-- HOW TO COMPLETE THIS TASK --
Exclude all images and print the entries below exactly.

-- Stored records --
|---|

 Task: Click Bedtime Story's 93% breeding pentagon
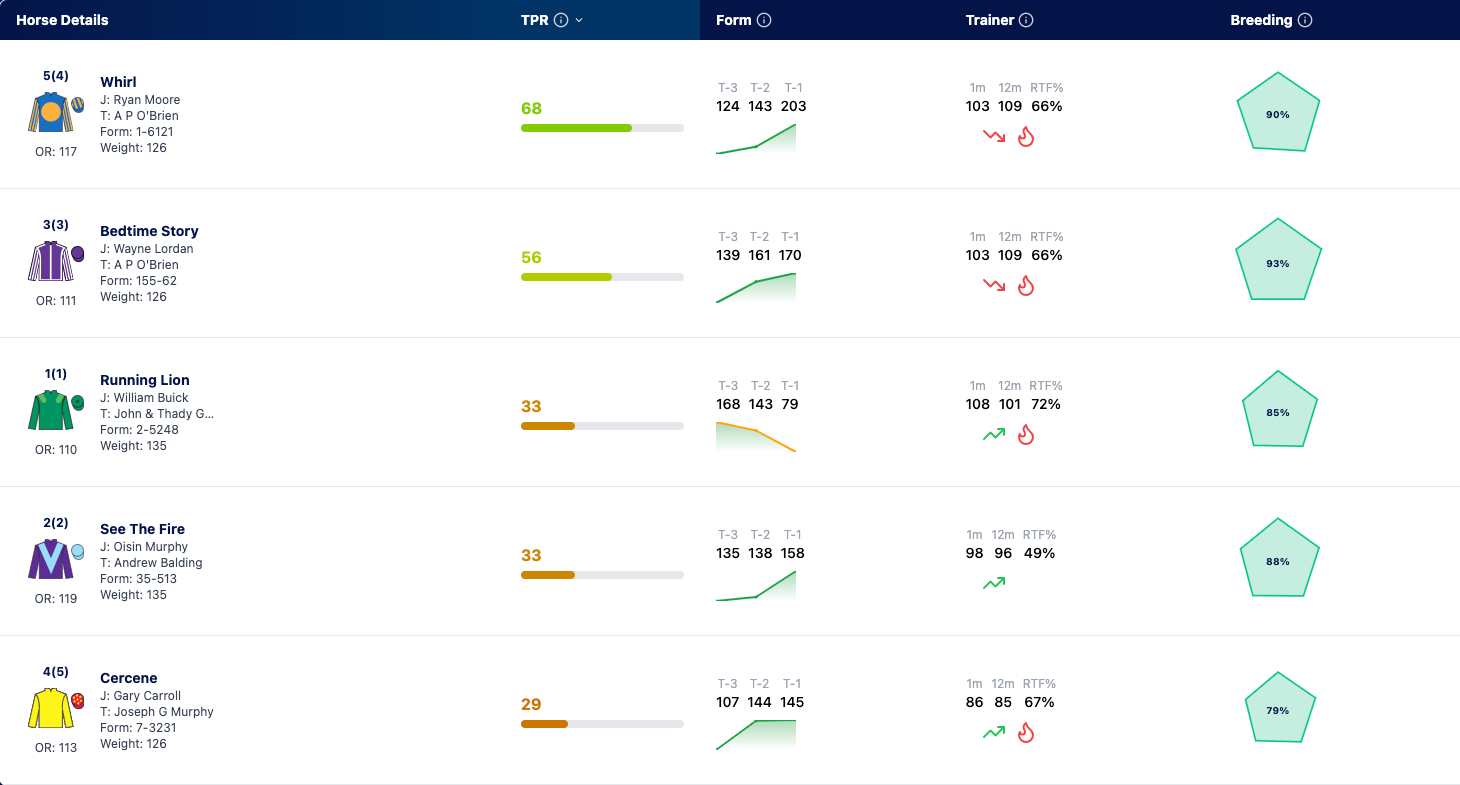[1278, 260]
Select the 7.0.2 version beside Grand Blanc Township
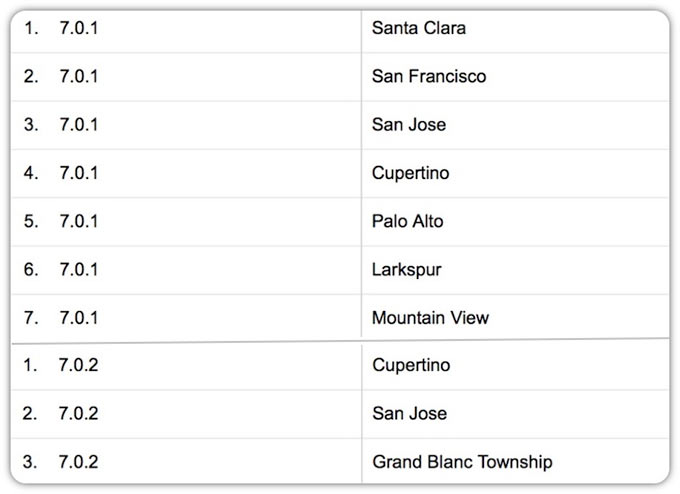Viewport: 680px width, 494px height. [x=79, y=462]
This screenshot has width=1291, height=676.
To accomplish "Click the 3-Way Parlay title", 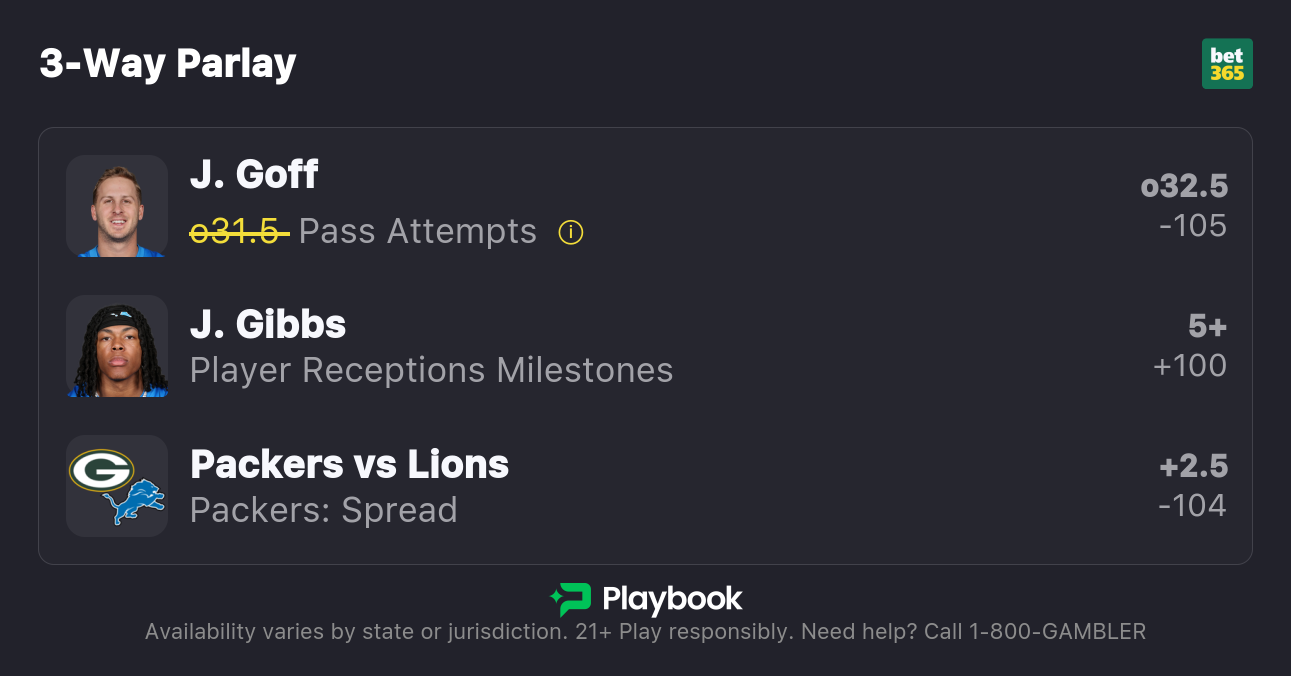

|---|

-- TASK ANSWER --
 Task: Click Bedtime Story's 93% breeding pentagon
[1278, 260]
Select the 7.0.2 version beside Grand Blanc Township
Viewport: 680px width, 494px height. [x=79, y=462]
This screenshot has width=1291, height=676.
To accomplish "Click the 3-Way Parlay title", 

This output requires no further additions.